Eclesiástico 40, 1-10


Miseria del hombre.
Penoso destino se ha asignado a todo hombre,
pesado yugo grava sobre los hijos de Adán,
desde el día en que salen del seno materno,
hasta el día de su regreso a la madre de todos.
El objeto de sus reflexiones, la ansiedad de su corazón
es la espera angustiosa del día de la muerte.
Desde el que está sentado en un trono glorioso
hasta el que yace humillado en la ceniza y el polvo;
desde el que lleva púrpura y corona
hasta el que se cubre con harapos;
todos conocen la ira y la envidia, la turbación y la inquietud,
el miedo a la muerte, el resentimiento y la discordia.
Y mientras descansa en el lecho,
los sueños nocturnos alteran sus pensamientos.
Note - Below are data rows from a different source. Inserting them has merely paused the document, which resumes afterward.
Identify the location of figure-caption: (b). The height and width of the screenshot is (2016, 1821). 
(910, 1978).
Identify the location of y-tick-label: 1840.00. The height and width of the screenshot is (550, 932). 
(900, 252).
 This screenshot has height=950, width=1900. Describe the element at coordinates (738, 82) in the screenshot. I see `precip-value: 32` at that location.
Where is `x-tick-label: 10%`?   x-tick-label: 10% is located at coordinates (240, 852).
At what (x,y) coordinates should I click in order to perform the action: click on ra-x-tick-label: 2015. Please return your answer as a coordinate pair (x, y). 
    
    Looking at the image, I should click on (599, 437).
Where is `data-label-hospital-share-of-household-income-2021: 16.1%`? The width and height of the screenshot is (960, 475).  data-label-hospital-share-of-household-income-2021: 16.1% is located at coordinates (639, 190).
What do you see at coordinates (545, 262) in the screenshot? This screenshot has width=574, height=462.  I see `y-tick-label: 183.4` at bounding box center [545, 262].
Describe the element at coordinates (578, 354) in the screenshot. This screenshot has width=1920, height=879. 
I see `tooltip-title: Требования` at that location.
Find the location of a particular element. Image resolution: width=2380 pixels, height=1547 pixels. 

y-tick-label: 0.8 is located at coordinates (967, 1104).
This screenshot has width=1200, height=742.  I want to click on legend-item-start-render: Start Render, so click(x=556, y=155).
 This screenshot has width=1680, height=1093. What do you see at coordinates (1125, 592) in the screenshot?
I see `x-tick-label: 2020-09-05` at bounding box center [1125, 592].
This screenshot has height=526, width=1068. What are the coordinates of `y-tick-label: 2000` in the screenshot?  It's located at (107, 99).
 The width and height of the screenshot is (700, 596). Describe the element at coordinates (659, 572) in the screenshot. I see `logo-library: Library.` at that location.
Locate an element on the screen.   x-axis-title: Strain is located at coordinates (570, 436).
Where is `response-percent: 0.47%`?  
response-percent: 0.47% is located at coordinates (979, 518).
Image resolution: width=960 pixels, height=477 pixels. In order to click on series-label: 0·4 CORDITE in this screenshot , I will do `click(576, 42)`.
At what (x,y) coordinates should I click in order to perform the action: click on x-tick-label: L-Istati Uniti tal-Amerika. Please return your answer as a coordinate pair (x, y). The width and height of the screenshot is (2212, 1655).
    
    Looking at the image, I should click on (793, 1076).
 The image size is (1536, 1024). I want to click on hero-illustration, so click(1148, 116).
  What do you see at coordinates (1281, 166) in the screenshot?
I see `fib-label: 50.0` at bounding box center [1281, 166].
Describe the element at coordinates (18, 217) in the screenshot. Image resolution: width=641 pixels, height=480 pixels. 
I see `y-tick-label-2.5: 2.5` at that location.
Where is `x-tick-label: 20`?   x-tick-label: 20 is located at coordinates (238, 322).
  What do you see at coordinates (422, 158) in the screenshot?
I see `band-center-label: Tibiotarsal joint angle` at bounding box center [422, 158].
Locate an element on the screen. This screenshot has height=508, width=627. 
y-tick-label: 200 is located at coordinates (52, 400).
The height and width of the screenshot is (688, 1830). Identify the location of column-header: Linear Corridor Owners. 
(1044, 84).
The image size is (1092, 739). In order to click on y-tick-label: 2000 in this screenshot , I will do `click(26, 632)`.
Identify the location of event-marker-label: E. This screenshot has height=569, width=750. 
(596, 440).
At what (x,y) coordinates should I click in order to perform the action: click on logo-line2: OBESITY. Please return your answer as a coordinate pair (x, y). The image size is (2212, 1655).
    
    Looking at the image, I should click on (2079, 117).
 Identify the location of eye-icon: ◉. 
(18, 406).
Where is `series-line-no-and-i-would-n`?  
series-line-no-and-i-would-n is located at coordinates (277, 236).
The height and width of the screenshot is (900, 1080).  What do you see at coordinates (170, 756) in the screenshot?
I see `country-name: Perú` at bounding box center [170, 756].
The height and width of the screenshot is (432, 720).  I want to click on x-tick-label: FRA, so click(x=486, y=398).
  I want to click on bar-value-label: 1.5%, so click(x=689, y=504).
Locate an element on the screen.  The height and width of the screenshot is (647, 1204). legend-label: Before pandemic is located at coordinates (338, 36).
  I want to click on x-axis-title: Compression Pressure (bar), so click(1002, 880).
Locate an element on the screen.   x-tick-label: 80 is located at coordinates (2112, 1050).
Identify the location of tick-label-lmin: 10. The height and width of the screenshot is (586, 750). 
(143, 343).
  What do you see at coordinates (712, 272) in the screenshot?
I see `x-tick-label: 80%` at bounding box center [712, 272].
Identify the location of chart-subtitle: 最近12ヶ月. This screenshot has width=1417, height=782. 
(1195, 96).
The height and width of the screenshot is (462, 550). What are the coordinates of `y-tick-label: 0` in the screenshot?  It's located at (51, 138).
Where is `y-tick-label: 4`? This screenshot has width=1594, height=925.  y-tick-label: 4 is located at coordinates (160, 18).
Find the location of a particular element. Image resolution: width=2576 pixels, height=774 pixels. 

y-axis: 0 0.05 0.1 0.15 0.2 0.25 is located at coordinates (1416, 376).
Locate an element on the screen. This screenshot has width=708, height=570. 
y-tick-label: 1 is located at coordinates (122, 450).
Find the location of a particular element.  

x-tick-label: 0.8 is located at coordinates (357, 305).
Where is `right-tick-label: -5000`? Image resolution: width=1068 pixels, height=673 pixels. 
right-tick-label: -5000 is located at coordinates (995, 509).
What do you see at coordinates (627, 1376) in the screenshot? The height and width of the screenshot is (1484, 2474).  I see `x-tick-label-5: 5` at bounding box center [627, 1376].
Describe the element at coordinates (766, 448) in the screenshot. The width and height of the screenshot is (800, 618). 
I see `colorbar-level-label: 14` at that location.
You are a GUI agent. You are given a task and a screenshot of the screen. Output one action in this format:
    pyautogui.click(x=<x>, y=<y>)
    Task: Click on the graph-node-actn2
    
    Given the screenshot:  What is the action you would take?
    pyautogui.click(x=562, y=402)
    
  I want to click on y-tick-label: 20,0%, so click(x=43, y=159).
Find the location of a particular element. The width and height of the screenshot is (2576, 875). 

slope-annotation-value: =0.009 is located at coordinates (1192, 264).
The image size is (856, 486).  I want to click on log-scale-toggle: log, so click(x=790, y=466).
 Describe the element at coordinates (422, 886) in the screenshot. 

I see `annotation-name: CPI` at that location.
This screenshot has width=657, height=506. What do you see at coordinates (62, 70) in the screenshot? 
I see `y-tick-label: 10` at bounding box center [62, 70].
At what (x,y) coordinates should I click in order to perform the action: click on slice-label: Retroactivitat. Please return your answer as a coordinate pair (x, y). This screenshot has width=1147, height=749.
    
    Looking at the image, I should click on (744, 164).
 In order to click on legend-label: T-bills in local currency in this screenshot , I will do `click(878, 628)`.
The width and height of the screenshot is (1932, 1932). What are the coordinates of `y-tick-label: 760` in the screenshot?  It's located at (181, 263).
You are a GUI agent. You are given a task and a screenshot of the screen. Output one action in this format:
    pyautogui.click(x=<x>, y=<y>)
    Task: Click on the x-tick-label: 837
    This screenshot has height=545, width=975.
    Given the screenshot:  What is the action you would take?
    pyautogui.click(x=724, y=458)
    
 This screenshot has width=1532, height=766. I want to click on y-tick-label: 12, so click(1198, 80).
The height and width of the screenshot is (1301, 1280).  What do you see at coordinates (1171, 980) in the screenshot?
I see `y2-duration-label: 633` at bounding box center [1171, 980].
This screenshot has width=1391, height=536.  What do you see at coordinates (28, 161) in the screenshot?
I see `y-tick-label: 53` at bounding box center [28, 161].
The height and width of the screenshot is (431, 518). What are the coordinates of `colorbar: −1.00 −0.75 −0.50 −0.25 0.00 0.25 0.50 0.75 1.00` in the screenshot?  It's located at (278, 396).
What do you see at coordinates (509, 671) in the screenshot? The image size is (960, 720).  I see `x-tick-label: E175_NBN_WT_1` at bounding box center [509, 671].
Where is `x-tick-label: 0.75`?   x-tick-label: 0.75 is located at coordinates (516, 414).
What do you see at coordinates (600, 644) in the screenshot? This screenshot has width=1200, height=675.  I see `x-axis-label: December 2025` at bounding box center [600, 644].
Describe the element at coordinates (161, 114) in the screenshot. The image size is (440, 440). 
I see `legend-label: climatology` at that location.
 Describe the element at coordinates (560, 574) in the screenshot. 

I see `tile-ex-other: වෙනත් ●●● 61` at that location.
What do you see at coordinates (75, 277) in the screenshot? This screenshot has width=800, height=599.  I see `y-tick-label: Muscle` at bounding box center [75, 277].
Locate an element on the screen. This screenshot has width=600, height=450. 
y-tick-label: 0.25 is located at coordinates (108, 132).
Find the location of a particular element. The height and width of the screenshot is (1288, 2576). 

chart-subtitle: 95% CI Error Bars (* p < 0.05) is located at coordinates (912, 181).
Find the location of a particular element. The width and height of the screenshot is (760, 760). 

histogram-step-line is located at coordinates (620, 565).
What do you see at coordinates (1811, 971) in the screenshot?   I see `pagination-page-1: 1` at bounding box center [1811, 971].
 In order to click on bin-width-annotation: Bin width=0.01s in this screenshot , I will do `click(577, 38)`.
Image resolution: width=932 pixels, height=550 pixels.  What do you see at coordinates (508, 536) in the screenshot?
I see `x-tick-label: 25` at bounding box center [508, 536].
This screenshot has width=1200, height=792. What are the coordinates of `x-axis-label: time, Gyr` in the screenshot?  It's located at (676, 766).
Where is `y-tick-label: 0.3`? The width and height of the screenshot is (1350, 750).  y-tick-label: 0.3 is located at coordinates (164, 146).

Descansa un poco, apenas un instante,
y ya en sueños o en vigilia,
se ve turbado por sus propias visiones,
como si fuese un fugitivo que huye del combate,
que al sentirse libre, se despierta,
sorprendido de su infundido temor.
Éste es el destino de toda criatura, del hombre hasta la bestia,
pero para los pecadores es siete veces peor:
muerte, sangre, discordia, espada,
adversidades, hambre, tribulación, azote.
Todo esto fue creado para los malvados,
y por su culpa se produjo el diluvio.